The Chilean Association of Foreign Correspondents issued a formal complaint against the Chilean police for kidnapping and attacking journalists on Friday, Oct. 14, reported the newspaper El Comercio. This is the first accusation of kidnapping and targeting of journalists by the police since the end of the Augusto Pinochet dictatorship in 1990, reported the newspaper Folha de São Paulo.

Italian photographer Fernando Fiedler of the Inter Press Service News Agency claimed he was kidnapped by a group of police while covering student protests on Oct. 6. According to El Comercio, police beat the photographer and erased the photographs on his camera. The police denied the charges and asserted their right to take people into custody without cause for up to 12 hours.

Jorge Villegas, photographer for the Chinese Xinhua news agency, said he was poisoned when police held a teargas canister to his face while covering student protests in August. Another seven journalists brought similar accusations, reported the website Sul 21.
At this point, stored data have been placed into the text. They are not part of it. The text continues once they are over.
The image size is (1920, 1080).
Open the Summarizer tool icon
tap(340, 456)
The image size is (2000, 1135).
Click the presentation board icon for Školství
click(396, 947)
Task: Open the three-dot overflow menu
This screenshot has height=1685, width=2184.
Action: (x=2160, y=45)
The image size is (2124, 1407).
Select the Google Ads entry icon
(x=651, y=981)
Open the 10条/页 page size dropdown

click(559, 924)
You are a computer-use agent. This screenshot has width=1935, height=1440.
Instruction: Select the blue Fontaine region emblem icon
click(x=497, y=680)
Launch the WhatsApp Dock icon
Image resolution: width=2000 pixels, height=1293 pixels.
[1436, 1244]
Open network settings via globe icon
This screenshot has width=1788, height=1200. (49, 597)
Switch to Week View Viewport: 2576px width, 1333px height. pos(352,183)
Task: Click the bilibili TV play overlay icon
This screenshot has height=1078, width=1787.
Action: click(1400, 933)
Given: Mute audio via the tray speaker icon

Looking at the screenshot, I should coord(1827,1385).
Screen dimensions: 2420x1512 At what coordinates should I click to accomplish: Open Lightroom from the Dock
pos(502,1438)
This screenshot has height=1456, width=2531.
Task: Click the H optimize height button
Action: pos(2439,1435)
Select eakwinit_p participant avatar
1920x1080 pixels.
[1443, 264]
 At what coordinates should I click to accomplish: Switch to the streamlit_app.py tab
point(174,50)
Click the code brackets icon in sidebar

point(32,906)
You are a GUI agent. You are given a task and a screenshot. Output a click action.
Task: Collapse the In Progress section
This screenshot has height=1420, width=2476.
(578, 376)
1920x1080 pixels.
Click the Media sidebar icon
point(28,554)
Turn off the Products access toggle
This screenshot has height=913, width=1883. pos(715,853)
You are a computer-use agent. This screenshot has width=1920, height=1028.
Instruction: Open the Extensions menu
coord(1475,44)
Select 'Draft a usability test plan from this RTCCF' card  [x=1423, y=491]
Association President Mauricio Weibel stressed that "there is a police pattern of violence but it and impunity have increased at a frightening rate under the Sebastián Piñera." He also criticized the proposed penal code reform that would oblige the press to hand over their audio visual materials to police without a warrant.

The journalistic organization held a meeting with the United Nations Special Rapporteur for the promotion and protection of the right to freedom of opinion and expression, Frank La Rue, to explain the situation. La Rue was in the Chilean capital Santiago on Oct. 12, and asked authorization from the president for an official visit to the South American country.

Since the beginning of the student protests in Chile, members of the press have suffered attacks, arbitrary detentions, assaults, and damage to their property.